1er prix - mangroves et humains
Armé de son appareil photo, Johannes Panji Christo a immortalisé un Balinais se faisant recouvrir le visage de boue lors d'un bain traditionnel, connu sous le nom de «Mebuug Buugan», dans le sud de l'île de Bali, en Indonésie.
«Des hommes, des femmes et des enfants, vêtus de sarongs et de coiffes traditionnelles, ramassent de la boue dans une forêt de mangroves dans le village de Kedonganan, juste à l'extérieur de la ville de Denpasar, et s'en couvrent dans le cadre d'un rituel de purification. Ils pensent que le fait de prendre un bain de boue et de se laver ensuite le corps dans la mer permet de se nettoyer de toutes les impuretés humaines», a expliqué le photojournaliste indonésien. «Le Mebuug Buugan a récemment été relancé après une interruption de soixante ans. Organisé le lendemain du festival annuel "Day of Silence", au cours duquel les gens restent chez eux et se recueillent, le rituel consiste à prier pour la gratitude et la fertilité de la terre», a-t-il ajouté.
1er prix - mangroves et faune
Témoin d'une chasse rare menée par un groupe de grands dauphins, appelés aussi dauphins à gros nez ou tursiops, dans la baie de Floride, aux États-Unis, l'Américain Mark Cook a photographié un de ces chasseurs en train d'attraper un mulet dans les airs dans un anneau de boue.

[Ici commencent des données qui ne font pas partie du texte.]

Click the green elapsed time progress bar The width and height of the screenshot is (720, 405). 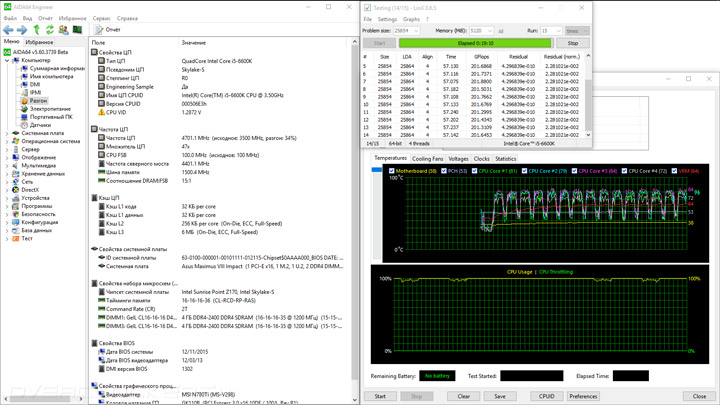coord(475,43)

«La pêche par anneau de boue est une technique de chasse rare et unique utilisée par les grands dauphins qui vivent uniquement dans les eaux peu profondes des baies bordées de mangroves de la baie de Floride et de quelques autres endroits dans les Caraïbes», a expliqué ce scientifique spécialisé en restauration écologique des habitats et photographe. «Lorsqu'il trouve un banc de mulets, un seul dauphin du groupe encercle le poisson en soulevant les sédiments avec sa queue, ce qui a pour effet d'enfermer leurs proies dans un panache limoneux en forme de spirale de plus en plus serrée. N'aimant pas être piégés ou nager dans les sédiments, les poissons essaient alors de sauter hors de l'eau et de passer par-dessus le "filet" pour retrouver la liberté», a-t-il poursuivi. «Malheureusement pour les poissons, les dauphins ont une capacité remarquable à savoir où leurs proies vont sauter pour les attraper dans les airs lorsqu'elles essaieront de s'échapper. La capacité à élaborer une stratégie et à coordonner une telle chasse, ainsi que la capacité à partager équitablement, témoignent de l'incroyable intelligence de ces animaux, a-t-il conclu.
1er prix - mangroves et histoires (portfolio)

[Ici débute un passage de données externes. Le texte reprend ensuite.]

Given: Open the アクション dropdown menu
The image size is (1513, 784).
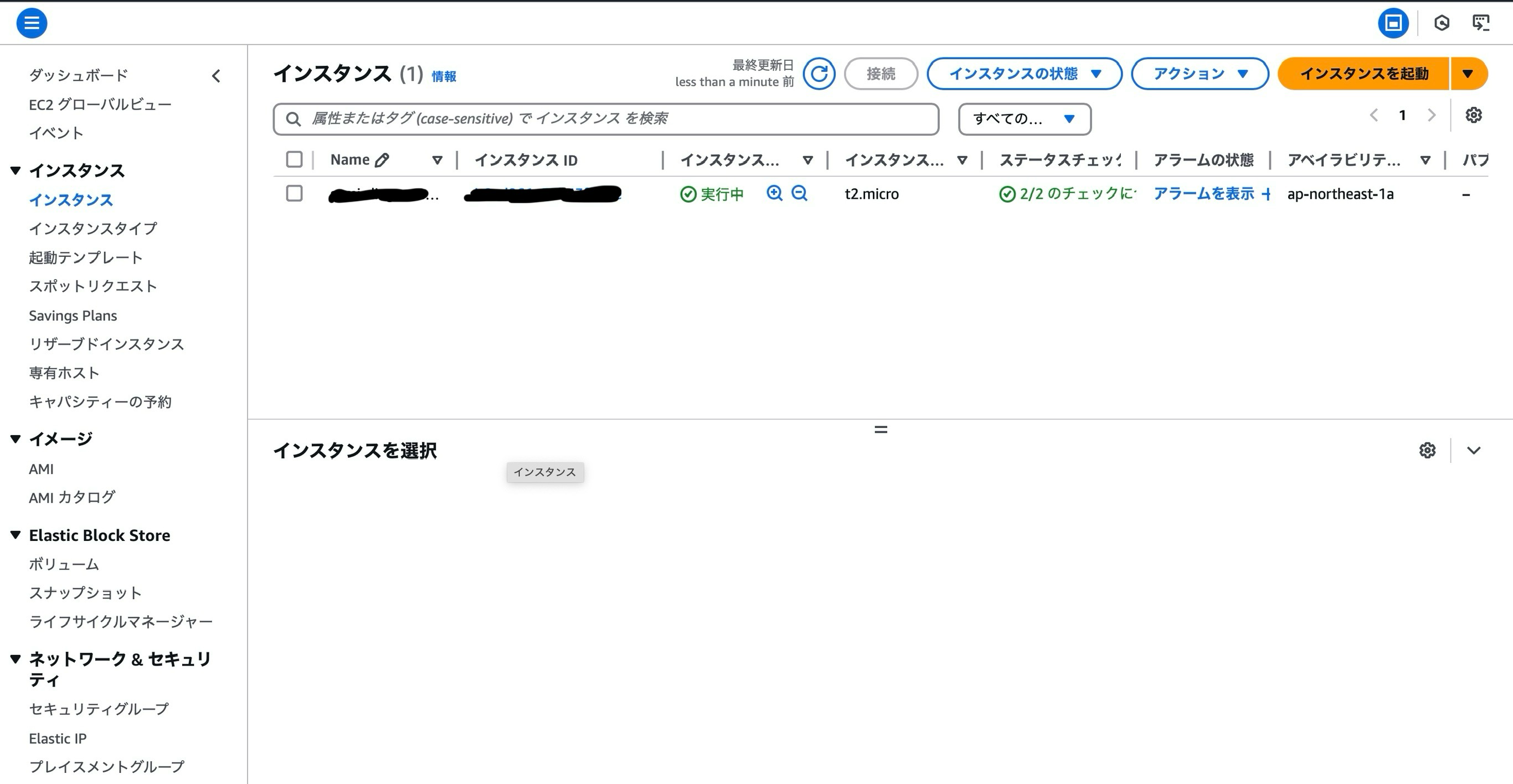Looking at the screenshot, I should [1200, 74].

Talentueux documentariste et photographe italien, Giacomo d'Orlando a dépeint la vie des habitants de Timbulsloko, région côtière de l'île de Java, l'une des zones les plus vulnérables au changement climatique.
«Dans le district de Demak situé sur l'île de Java, les communautés côtières sont menacées par la combinaison des activités humaines et de la pression croissante exercée par le changement climatique. Le littoral a subi une forte érosion et les mangroves qui le protégeaient autrefois ont été abattues et remplacées par des bassins d'aquaculture. En conséquence, la mer engloutit littéralement les maisons des habitants», a-t-il déclaré.
«Malgré des conditions de vie difficiles, la plupart des habitants de Demak ne veulent pas déménager, car leur potentiel de revenus est lié à leur emplacement près de la mer. Au fil du temps, ils ont compris que la seule solution était de restaurer l'écosystème en replantant les mangroves qui ont été coupées», a-t-indiqué
«Une politique gouvernementale basée sur la transplantation de mangroves, associée à une réduction de l'extraction des eaux souterraines, pourrait être le seul moyen d'assurer un avenir aux communautés côtières locales», a-t-il conclu.